I remember a fraught afternoon in Diana’s cheerfully cluttered, flower-scented sitting room. It was late 1995, more than three years after her formal separation from the Prince of Wales. William and Harry were at boarding school. The matter under discussion was anything but happy.
With a look I had come to dread – partly truculent and partly apprehensive – my boss was waiting for my reaction to the bombshell she had just exploded in my overcrowded brain: she had secretly recorded an interview for Panorama. It was going to clear the air, set the record straight and generally put us on the path to a less complicated future. And I was not to worry.
But I did worry. I also tried to find the right words to persuade her that an olive branch might be a better offering than what I guessed would be a one-sided repetition of past grievances. The moral authority she would have gained from such a self-assured and magnanimous coup would have scored a knock-out in the unedifying contest for public sympathy in which she and her husband seemed permanently trapped.
She was not to be persuaded – or perhaps I just didn’t find the right words. Instead of reconciliation, a conclusive twist was added to the downward spiral of relations with her in-laws. For the remainder of her life, she moved inexorably away from the royal structure which, for all its faults, was always reliably protective.

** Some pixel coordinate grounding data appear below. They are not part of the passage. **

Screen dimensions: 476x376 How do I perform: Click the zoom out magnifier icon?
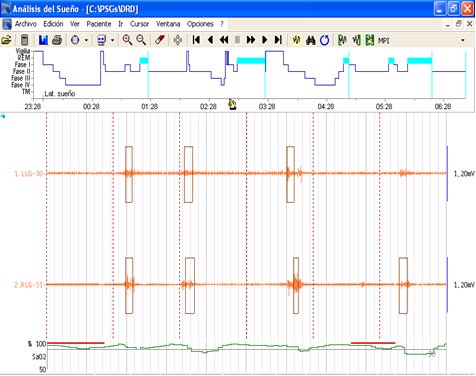(141, 40)
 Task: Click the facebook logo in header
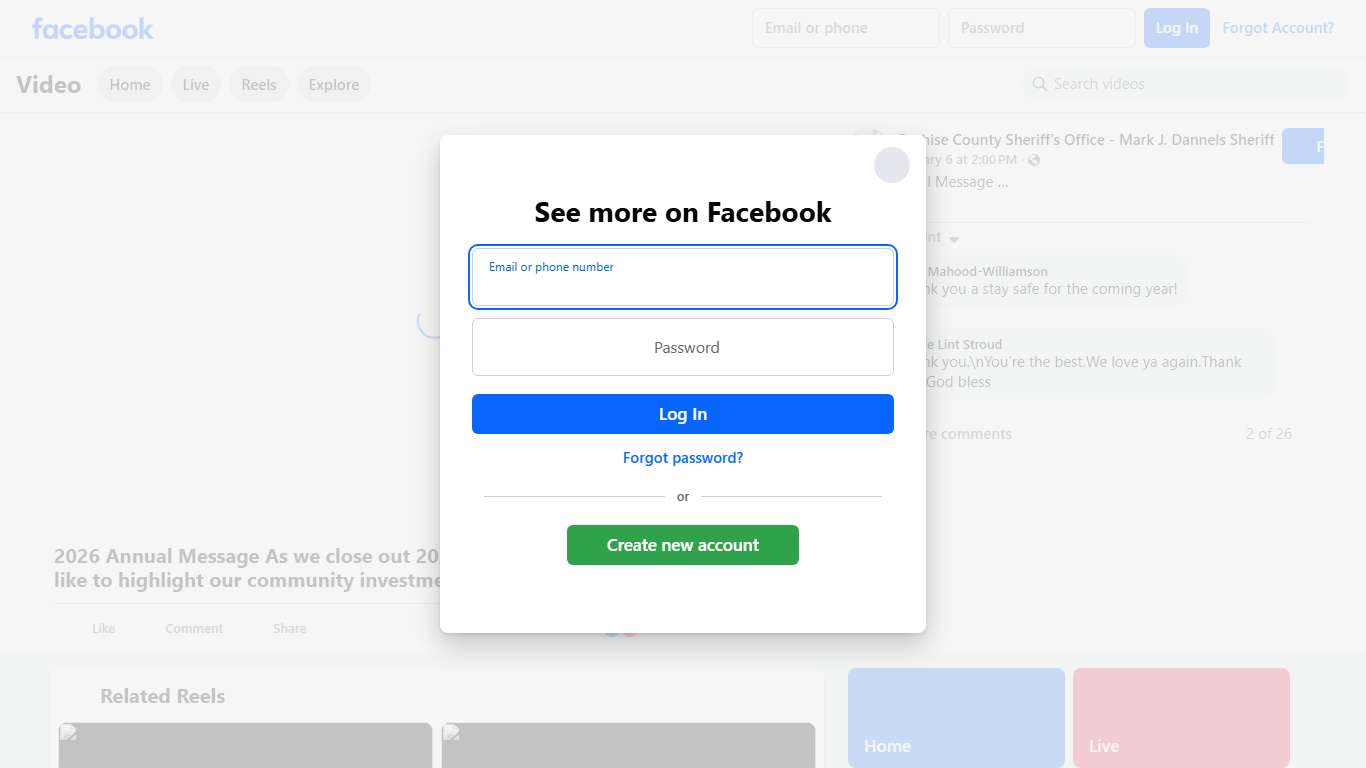pyautogui.click(x=93, y=28)
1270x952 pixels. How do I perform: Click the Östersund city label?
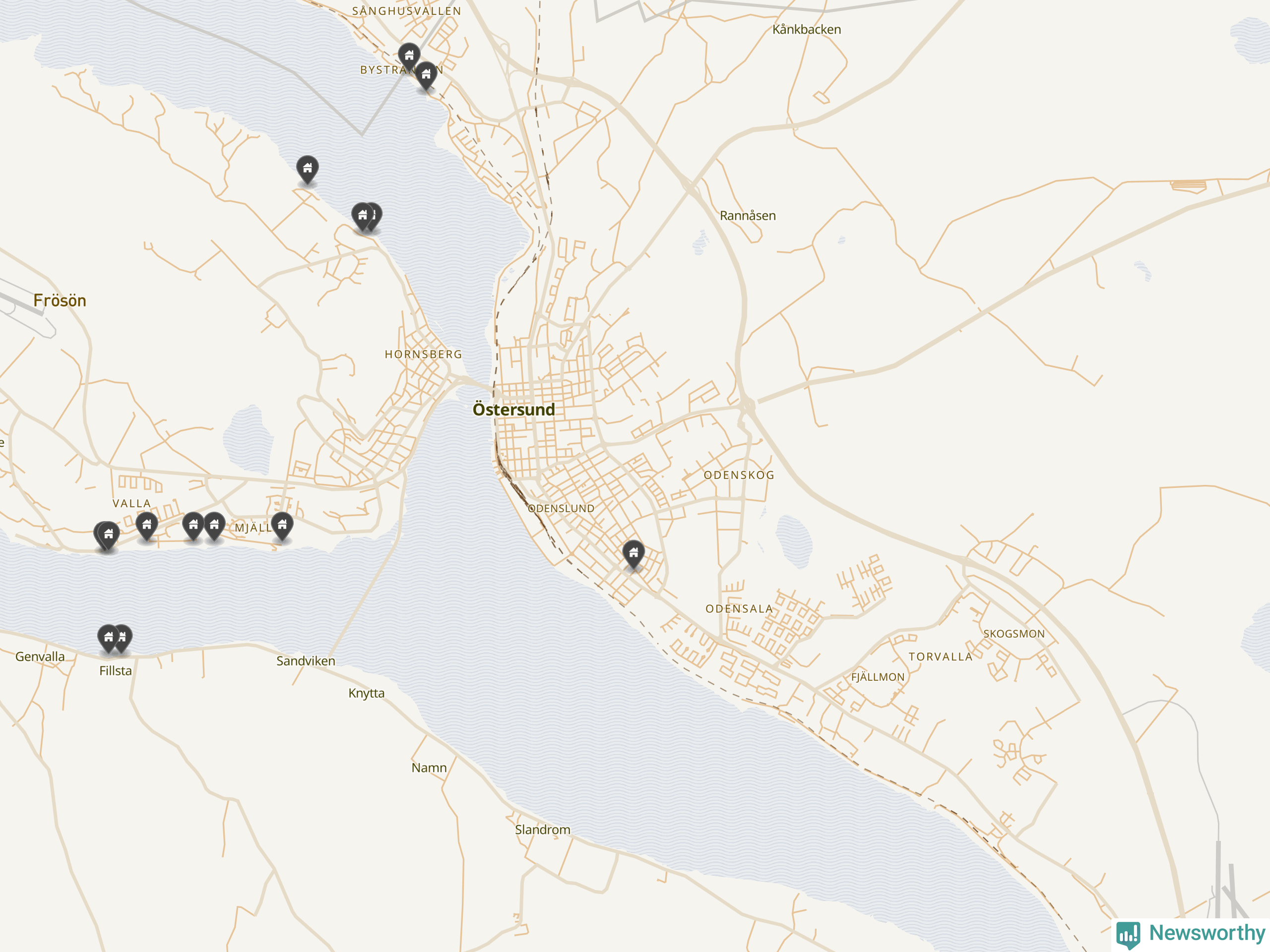[x=514, y=409]
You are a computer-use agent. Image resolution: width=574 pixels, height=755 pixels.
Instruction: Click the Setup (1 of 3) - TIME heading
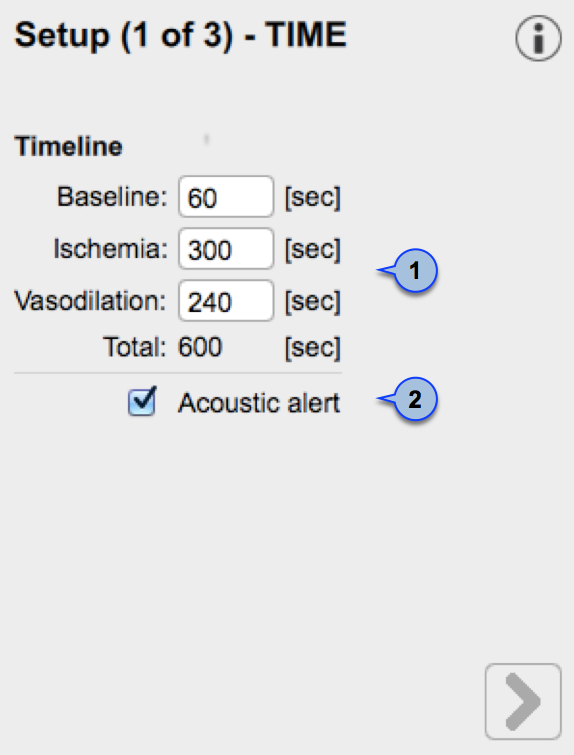181,35
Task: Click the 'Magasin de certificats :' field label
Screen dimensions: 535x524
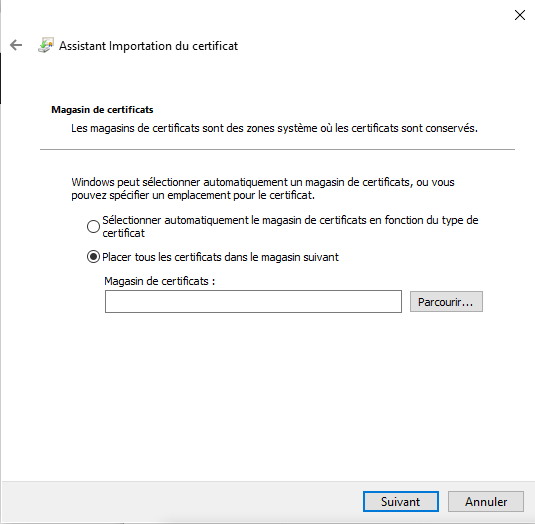Action: pyautogui.click(x=160, y=281)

Protection, we can be sure, is what William wants for his vulnerable new bride. Protection especially from the unhappiness, he must feel, that was so avoidably piled on his mother’s slender shoulders. Since the cornerstone of such protection will be a secure marriage – in which success and failure are experiences to be shared rather than triggers for distrust – much of the responsibility will lie in his hands.
An even-handed and relentlessly polite relationship with the media will be the best protection against the dangerous illusion that the press are an enemy to be bested at every turn. The extent and tone of media coverage of this event should remind us of its power to unite as well as divide.

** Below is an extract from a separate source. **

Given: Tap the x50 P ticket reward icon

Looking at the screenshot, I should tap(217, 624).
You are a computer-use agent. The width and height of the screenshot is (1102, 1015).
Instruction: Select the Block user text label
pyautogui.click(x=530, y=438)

Protection from physical harm doesn’t need any elaboration, except to remember that Scotland Yard’s finest are better than any alternative – a point well underlined by yesterday’s faultless security operation.

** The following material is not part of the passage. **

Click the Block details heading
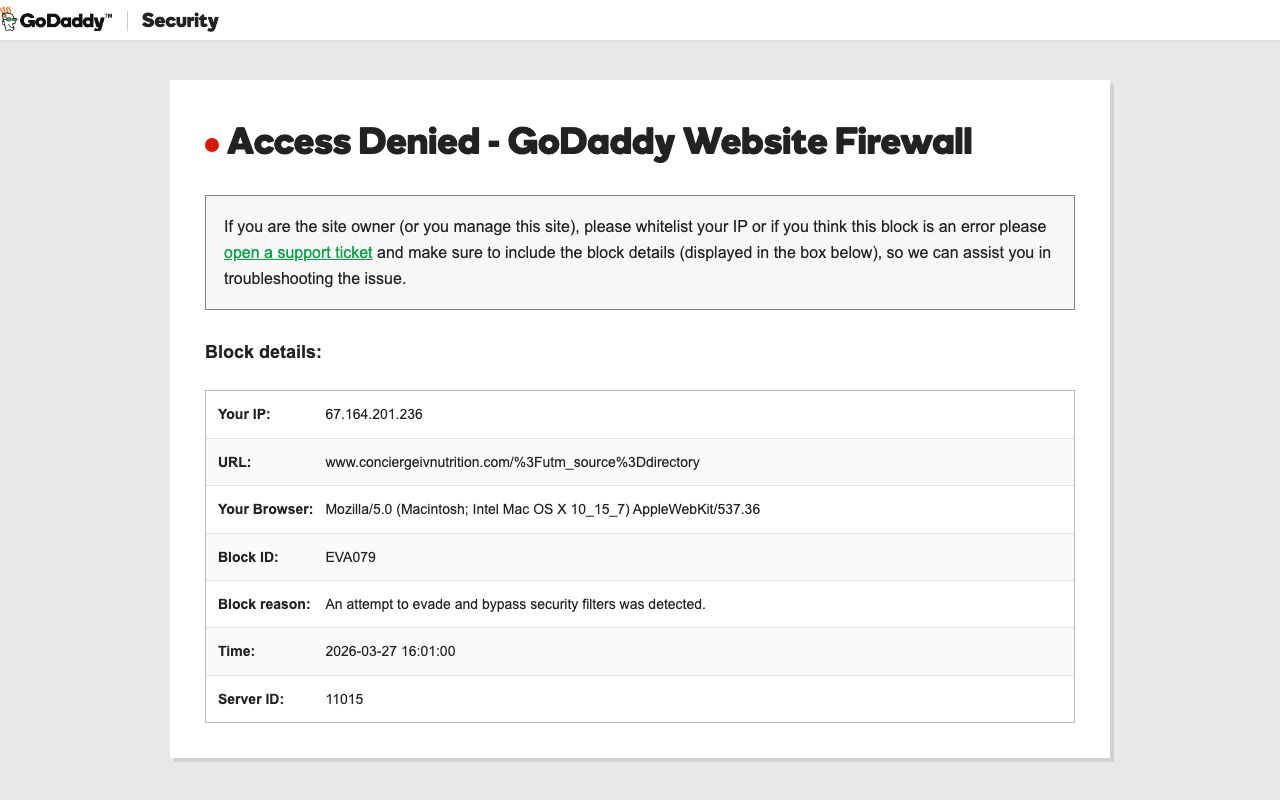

Protection from the loneliness of the royal road and from the corrosive search for “relevance” is best secured through a consistent programme of low-key hard work, with all the job satisfaction that royal status can unlock.
Most important is to find protection from the self-doubt that seems an inevitable by-product of being – even theoretically – always in the right. The adulation that’s just been ramped up 10 notches by the wedding can play havoc with the most seasoned public figure’s sense of proportion. The best protection might often be found in remembering that a moment of royal humility can achieve more than a week of icy royal looks. It really is better to be loved than feared. Without that regular acquaintance with humility, there’s little chance of seizing those all-important reconciliation opportunities.
Even if only in the form of an engagement ring, William’s mother has sealed reconciliation with the woman she had reason to hold responsible for her cruelly dashed marriage expectations. In the words of William and Catherine’s own prayer, there could be little better example of “what is real and important in life” than this evidence of grace. That William has had the courage and wisdom to heal such a wound perhaps promises more for his eventual reign than anything else we saw in the wedding celebrations.